EXERCISE
Copy the part of the text on agent safety controls starting with "Algorithms like EWMA" and going on through "does not execute.", swapping every "approval" for "sign-off".

Agents should have access to the minimum set of tools required for their task. A customer service agent does not need file system access. A code review agent does not need email sending. Over-provisioned agents increase blast radius when things go wrong.

Apply this to data access as well. An agent that queries a database should have read-only access to the specific tables it needs, not a superuser connection.

Behavioral Monitoring

Static policy checks catch known-bad actions. Behavioral monitoring catches anomalies that policies did not anticipate. Track statistical properties of agent behavior: tool-call frequency, parameter distributions, response patterns, session duration.

Algorithms like EWMA (Exponentially Weighted Moving Average) and CUSUM (Cumulative Sum) detect drift from baseline behavior. When an agent suddenly starts making twice as many API calls as usual or accessing tables it has never touched before, the monitoring system flags it.

Sentinel implements these algorithms with zero dependencies, operating as a lightweight monitor alongside the policy engine.

Human-in-the-Loop

Certain actions require human approval before execution. The threshold depends on the application: financial systems might require approval for any transaction over $100, while content systems might require approval only for public-facing publications.

The key design choice is fail-closed: if the human reviewer is unavailable, the action does not execute.

Immutable Audit Trails

Every agent action produces a receipt: a cryptographic record of what happened, what policy decision was made, and what the outcome was. Receipts are hash-chained so tampering with any record invalidates the chain.

This is a compliance requirement under the EU AI Act and a practical necessity for incident investigation.

Tested Defenses

Safety controls that have not been tested against adversarial inputs are not safety controls. Regular red teaming with tools like Chainbreaker, using payload corpora from AI SecLists, validates that your defenses work against current attack techniques.

The Minimum Stack

If you ship nothing else: a policy engine that fails closed, an audit trail, and monitoring. These three controls address the majority of real-world agent safety incidents. Everything else builds on this foundation.

RECORDED DATA
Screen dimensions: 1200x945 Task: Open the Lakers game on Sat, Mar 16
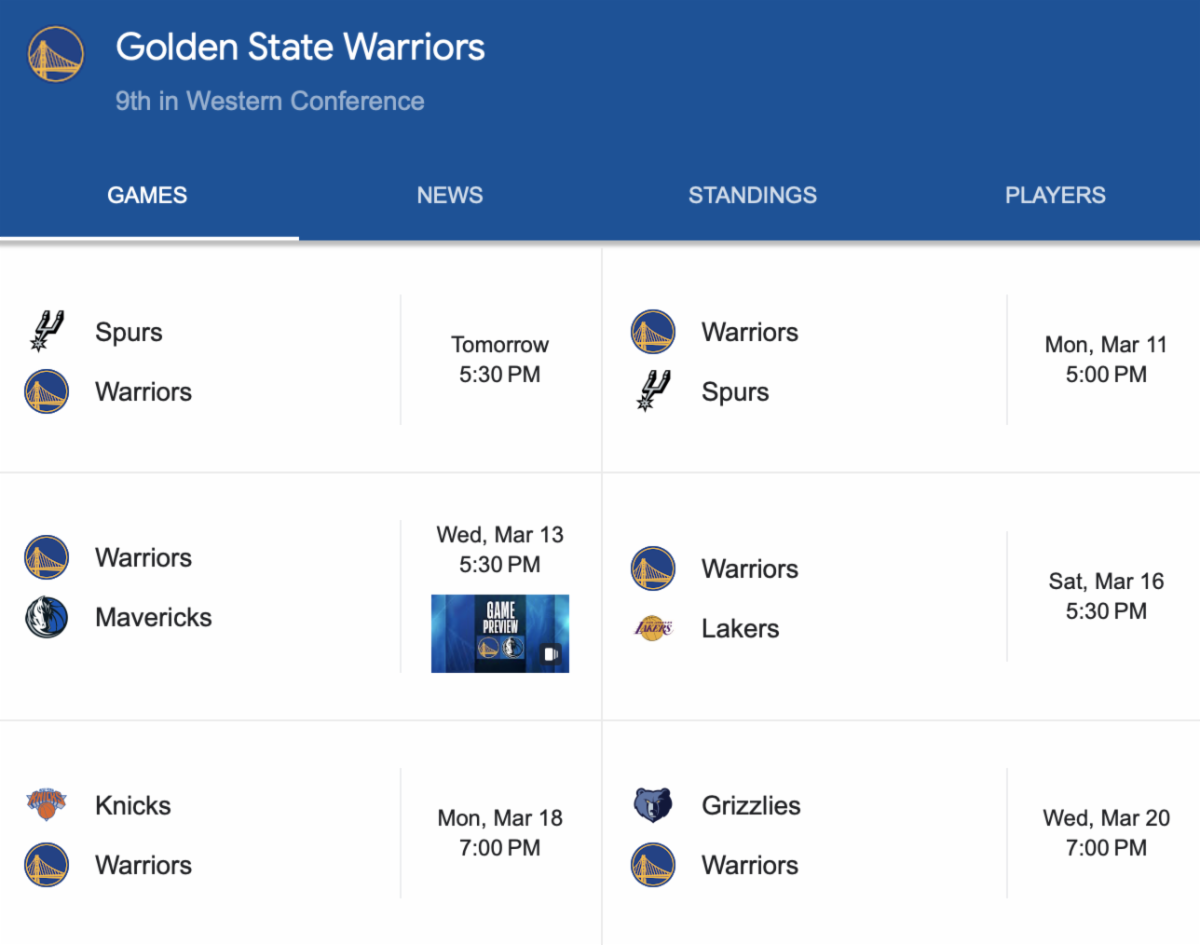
---
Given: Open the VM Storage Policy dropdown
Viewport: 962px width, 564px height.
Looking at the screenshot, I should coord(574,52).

WORKED SOLUTION
Algorithms like EWMA (Exponentially Weighted Moving Average) and CUSUM (Cumulative Sum) detect drift from baseline behavior. When an agent suddenly starts making twice as many API calls as usual or accessing tables it has never touched before, the monitoring system flags it.

Sentinel implements these algorithms with zero dependencies, operating as a lightweight monitor alongside the policy engine.

Human-in-the-Loop

Certain actions require human sign-off before execution. The threshold depends on the application: financial systems might require sign-off for any transaction over $100, while content systems might require sign-off only for public-facing publications.

The key design choice is fail-closed: if the human reviewer is unavailable, the action does not execute.